Si Mawazine est souvent vanté comme un moteur culturel et touristique majeur, il révèle aussi un profond déséquilibre. Le festival déroule le tapis rouge aux stars internationales aux cachets exorbitants, tandis que les artistes marocains sont cantonnés à des scènes périphériques, avec des rémunérations bien moindres. Cette fracture culturelle et sociale alimente les appels au boycott et soulève des questions sur la pertinence de tels investissements dans un pays en quête de justice sociale.
Depuis ses débuts, Mawazine affiche une ambition claire : attirer à Rabat les plus grandes vedettes mondiales. Une volonté qui semble indifférente à la crise économique, aux tensions sociales ou à l’incertitude internationale.
Des stars comme Mariah Carey, Shakira, Jennifer Lopez ou, de son vivant, Whitney Houston, auraient perçu entre 5 et 7 millions de dirhams pour une seule prestation. Plus récemment, la chanteuse libanaise Haifa Wahbi aurait touché près de 800 000 dirhams pour un concert de moins d’une heure. Des chiffres impressionnants, accompagnés de nombreuses exigences, qui font débat.
En comparaison, des artistes marocains populaires comme Zina Daoudia ou Tarik Batma se contentent de cachets allant de 40 000 à 70 000 dirhams, soit cent fois moins que leurs homologues étrangers. Aymane Serhani, figure appréciée de la jeunesse marocaine, ne dépasse pas 400 000 dirhams pour ses prestations à Mawazine.
Mais le problème ne se limite pas aux montants. C’est aussi la répartition des scènes qui révèle le déséquilibre. Tandis que les stars internationales investissent la prestigieuse scène OLM Souissi, les artistes marocains se produisent souvent dans des lieux plus modestes à Salé, Nahda ou sur des scènes réduites, rarement retransmises en direct et souvent marginalisées.
Ce découpage reflète une hiérarchie implicite : la vitrine pour l’international, la périphérie pour le local. Un système qui blesse les artistes nationaux et une audience de plus en plus consciente de cette exclusion dans son propre pays.
Sur les réseaux sociaux, la contestation est régulière. Chaque année, le hashtag #BoycottMawazine ressurgit, porté par des citoyens dénonçant des dépenses « obscènes » dans un pays où la santé, l’éducation et l’emploi des jeunes manquent cruellement de moyens. « Comment justifier de payer des millions à des chanteurs étrangers quand nos écoles rurales manquent de tables, nos hôpitaux de lits et nos jeunes d’avenir ? », peut-on lire sur X.

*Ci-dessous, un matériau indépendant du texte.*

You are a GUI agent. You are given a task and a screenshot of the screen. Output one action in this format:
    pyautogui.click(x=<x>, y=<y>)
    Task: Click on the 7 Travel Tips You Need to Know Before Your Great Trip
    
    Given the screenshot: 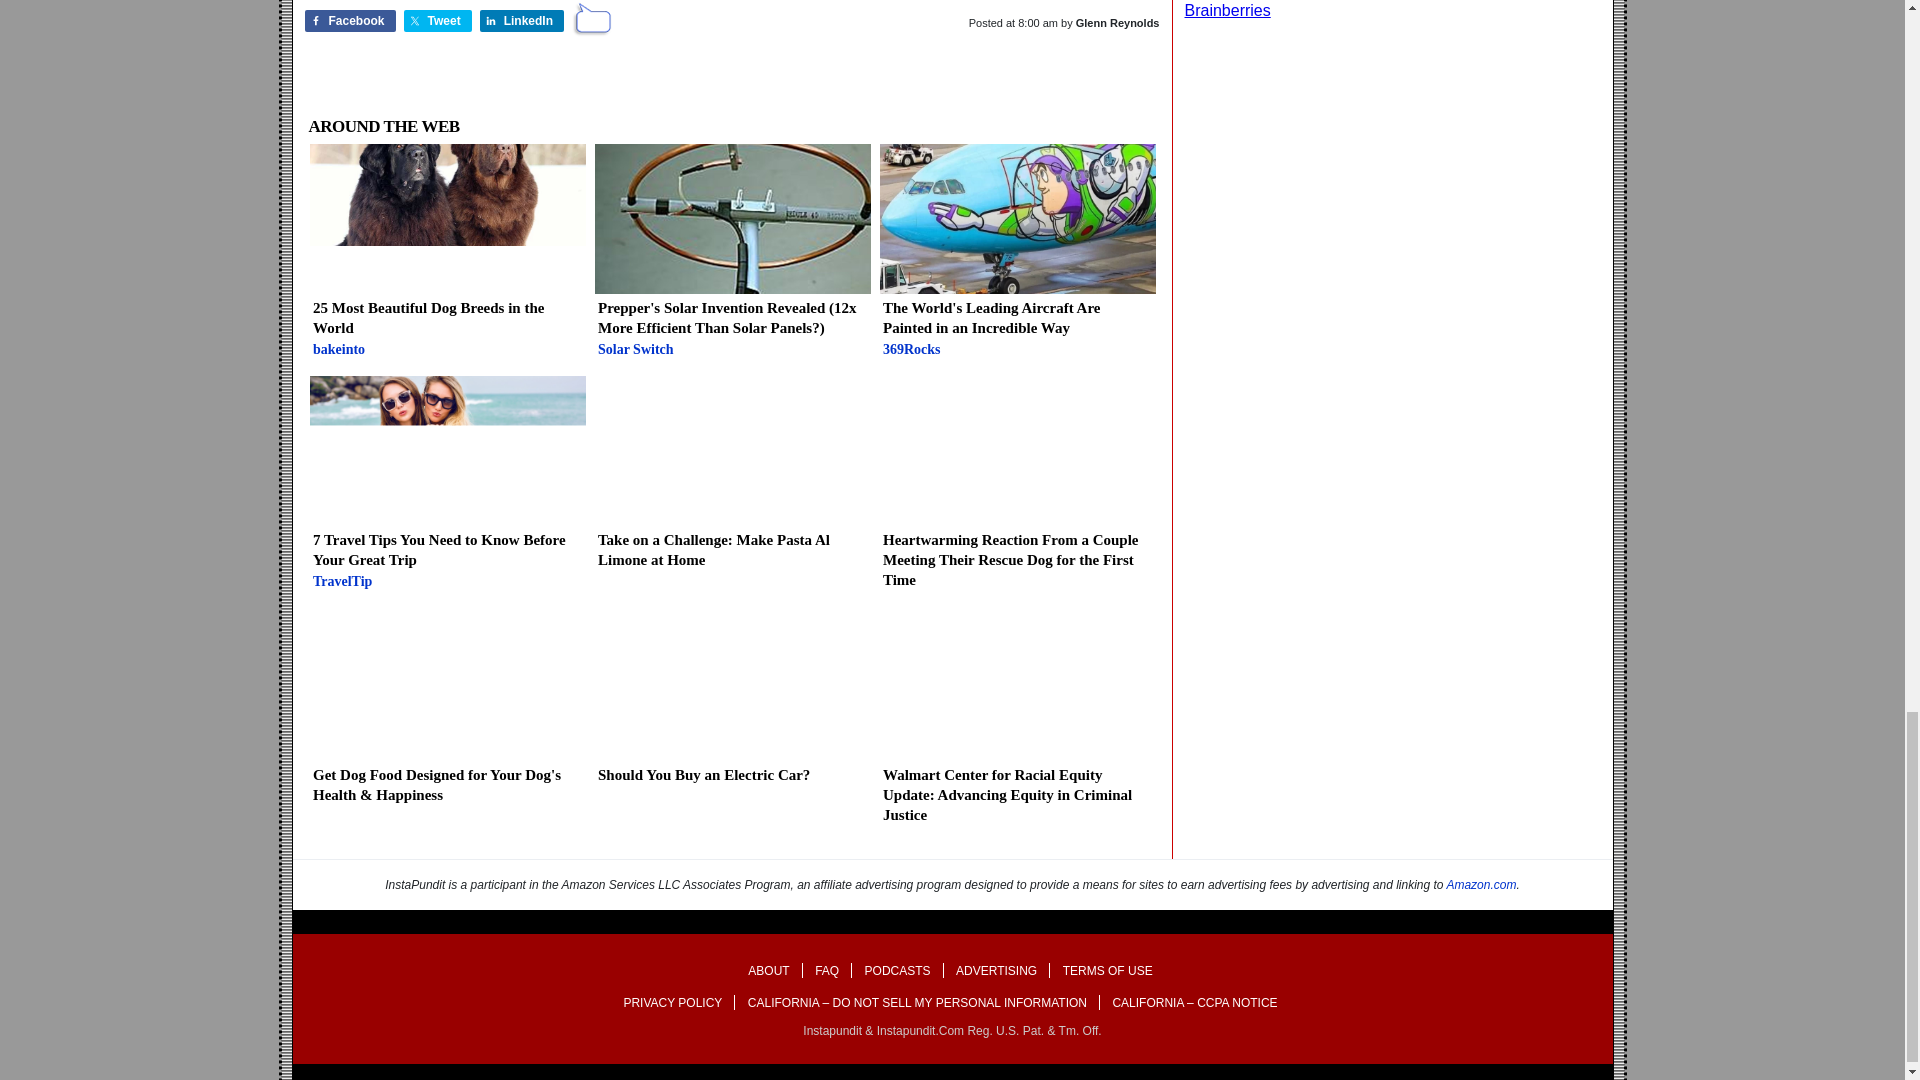 What is the action you would take?
    pyautogui.click(x=447, y=488)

Même certains artistes marocains s’expriment désormais pour dénoncer ce « système de caste culturel », où le prestige revient aux vedettes étrangères, souvent pour quelques heures, sans investissement réel dans le tissu local.
Les organisateurs avancent néanmoins des chiffres positifs : plus de 3 000 emplois directs, 5 000 indirects, une hausse touristique de 22 % à Rabat, hôtels pleins à 100 %, et un dynamisme économique dans les secteurs du transport et de la restauration.
Mais ces retombées restent limitées à dix jours et à un périmètre géographique restreint. Elles ne bénéficient ni aux régions marginalisées, ni aux artistes marocains sur la durée. Ce modèle événementiel, malgré son éclat, ne crée aucun héritage durable : ni écoles de musique, ni tournées pour les jeunes talents, ni véritable écosystème culturel pérenne.
Mawazine est avant tout une vitrine de l’image que le Maroc souhaite projeter : modernité, ouverture, cosmopolitisme. Mais à quel prix ? En marginalisant ses propres créateurs et en invisibilisant la richesse musicale locale au profit de quelques noms internationaux ?
Il ne s’agit pas de rejeter la dimension internationale ni de tomber dans le repli culturel, mais de réclamer un meilleur équilibre. La culture nationale doit retrouver une place centrale, surtout dans un festival largement financé par des fonds publics, qui doit assumer une responsabilité sociale.
Mawazine continuera sans doute d’attirer les foules. Mais sur le long terme, un festival déconnecté de ses racines culturelles ne peut prétendre à une véritable légitimité. La vraie modernité, c’est d’abord valoriser ses propres voix.